▶ Your assignment:
Only the lines that hold "computer" should be in the answer, each copied from the data below.
----- The data
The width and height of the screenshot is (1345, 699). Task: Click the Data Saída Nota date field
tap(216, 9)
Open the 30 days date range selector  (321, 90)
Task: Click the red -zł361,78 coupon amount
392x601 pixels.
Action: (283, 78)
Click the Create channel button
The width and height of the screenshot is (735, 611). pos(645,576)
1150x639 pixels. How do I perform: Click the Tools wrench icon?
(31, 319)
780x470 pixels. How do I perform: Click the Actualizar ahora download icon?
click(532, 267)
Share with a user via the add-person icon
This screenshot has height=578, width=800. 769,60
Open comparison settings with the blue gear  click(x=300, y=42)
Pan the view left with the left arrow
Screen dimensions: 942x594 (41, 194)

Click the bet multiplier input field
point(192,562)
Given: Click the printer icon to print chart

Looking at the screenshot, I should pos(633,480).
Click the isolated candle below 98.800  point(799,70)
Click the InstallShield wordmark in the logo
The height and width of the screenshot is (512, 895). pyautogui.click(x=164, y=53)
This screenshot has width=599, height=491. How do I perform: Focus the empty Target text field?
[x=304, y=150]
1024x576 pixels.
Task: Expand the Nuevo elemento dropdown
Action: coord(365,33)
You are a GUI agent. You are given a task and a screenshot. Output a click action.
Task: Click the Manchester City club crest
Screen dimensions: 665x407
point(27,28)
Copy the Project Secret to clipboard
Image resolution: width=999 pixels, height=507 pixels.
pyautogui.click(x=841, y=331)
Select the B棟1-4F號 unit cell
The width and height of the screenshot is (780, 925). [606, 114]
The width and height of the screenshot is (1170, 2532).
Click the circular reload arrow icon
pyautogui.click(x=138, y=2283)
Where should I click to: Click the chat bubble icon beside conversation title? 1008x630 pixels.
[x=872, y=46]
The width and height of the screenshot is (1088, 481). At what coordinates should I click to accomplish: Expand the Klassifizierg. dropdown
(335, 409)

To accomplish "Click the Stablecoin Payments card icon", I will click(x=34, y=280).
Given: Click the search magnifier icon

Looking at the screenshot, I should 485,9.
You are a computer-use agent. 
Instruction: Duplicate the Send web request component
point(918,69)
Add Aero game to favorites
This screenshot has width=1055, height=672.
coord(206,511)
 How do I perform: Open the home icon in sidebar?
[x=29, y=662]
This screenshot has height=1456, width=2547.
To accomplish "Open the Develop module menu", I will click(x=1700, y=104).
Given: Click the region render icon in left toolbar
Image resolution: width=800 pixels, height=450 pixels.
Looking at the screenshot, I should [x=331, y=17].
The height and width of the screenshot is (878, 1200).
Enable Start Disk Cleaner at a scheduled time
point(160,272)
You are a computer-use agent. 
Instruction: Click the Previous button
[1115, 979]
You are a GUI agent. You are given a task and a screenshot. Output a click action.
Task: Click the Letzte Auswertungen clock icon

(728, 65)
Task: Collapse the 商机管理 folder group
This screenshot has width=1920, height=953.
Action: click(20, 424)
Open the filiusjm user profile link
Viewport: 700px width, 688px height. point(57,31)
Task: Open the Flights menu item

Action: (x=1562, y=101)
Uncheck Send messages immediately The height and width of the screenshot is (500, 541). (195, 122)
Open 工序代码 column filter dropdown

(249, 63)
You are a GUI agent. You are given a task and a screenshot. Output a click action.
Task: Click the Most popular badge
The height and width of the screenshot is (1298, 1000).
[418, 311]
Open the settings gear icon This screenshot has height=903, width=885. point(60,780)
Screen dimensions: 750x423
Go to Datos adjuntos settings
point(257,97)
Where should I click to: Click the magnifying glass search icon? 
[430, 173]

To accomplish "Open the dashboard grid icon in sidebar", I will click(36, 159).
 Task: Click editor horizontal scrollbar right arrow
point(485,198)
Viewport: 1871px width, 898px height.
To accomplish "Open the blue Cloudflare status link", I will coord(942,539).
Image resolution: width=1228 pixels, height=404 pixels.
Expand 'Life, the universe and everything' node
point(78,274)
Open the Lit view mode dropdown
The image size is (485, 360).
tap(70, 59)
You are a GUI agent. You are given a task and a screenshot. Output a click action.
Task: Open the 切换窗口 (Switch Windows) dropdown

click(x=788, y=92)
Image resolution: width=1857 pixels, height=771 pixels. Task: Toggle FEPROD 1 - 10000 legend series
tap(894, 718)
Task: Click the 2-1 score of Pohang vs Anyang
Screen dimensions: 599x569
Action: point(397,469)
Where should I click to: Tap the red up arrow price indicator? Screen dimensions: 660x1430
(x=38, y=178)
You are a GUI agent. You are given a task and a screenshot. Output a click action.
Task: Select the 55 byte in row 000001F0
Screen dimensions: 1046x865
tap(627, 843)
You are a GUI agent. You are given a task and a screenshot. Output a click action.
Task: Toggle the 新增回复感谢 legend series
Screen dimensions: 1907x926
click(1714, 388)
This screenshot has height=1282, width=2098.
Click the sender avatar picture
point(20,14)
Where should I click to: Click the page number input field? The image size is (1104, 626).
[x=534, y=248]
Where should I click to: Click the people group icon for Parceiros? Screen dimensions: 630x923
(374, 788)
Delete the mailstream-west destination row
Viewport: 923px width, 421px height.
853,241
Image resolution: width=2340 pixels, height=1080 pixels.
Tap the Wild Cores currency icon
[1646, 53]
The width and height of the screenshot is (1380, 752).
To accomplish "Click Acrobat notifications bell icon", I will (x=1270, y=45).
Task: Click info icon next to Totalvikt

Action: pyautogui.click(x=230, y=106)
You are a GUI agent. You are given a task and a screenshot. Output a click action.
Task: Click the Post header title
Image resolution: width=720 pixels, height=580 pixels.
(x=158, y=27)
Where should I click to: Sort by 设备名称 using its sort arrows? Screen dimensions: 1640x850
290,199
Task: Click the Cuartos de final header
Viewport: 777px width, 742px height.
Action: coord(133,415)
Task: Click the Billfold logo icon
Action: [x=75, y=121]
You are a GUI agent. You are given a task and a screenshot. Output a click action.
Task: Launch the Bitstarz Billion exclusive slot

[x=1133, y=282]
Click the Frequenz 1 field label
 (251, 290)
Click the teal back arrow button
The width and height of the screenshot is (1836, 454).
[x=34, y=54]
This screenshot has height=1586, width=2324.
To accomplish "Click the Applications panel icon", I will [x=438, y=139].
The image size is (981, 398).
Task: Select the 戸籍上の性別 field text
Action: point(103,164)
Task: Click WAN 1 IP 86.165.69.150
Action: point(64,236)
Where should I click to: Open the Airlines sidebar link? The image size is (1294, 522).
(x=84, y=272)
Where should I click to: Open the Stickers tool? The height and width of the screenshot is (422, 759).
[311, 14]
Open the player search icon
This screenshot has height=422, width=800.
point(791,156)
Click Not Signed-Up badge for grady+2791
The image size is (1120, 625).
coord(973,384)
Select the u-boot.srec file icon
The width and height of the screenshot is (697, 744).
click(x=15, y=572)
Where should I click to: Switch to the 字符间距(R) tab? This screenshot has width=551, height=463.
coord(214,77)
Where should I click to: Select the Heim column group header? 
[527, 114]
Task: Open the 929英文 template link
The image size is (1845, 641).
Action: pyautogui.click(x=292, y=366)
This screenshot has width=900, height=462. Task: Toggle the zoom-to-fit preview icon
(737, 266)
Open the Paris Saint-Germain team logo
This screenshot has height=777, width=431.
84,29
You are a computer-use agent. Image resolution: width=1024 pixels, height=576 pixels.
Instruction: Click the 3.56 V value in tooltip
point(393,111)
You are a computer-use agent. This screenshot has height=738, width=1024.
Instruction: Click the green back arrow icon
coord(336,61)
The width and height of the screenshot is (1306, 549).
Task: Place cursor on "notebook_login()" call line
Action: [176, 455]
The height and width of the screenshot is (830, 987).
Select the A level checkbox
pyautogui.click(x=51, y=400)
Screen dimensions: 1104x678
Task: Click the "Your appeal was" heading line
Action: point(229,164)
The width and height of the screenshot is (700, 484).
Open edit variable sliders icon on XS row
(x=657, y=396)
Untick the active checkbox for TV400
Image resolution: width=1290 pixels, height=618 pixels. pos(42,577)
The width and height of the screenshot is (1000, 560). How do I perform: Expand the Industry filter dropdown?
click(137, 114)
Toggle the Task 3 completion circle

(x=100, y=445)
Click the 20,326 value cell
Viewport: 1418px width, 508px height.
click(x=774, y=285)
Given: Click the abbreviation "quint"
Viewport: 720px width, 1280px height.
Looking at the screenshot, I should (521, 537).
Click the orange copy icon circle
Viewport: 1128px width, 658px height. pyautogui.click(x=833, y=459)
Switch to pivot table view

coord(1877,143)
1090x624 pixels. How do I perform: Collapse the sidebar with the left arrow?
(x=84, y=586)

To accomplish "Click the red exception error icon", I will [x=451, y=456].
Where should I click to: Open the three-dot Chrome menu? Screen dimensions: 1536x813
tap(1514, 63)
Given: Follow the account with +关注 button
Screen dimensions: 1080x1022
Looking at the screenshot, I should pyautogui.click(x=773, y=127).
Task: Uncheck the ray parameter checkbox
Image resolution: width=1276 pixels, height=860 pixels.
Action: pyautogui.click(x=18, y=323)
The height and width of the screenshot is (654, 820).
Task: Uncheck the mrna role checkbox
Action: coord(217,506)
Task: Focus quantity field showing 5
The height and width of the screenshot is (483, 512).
----------
▶ Solution for this exercise:
You are a computer-use agent. 
You are a computer-use agent. 
You are a computer-use agent. Image resolution: width=1024 pixels, height=576 pixels.
You are a computer-use agent. This screenshot has height=738, width=1024.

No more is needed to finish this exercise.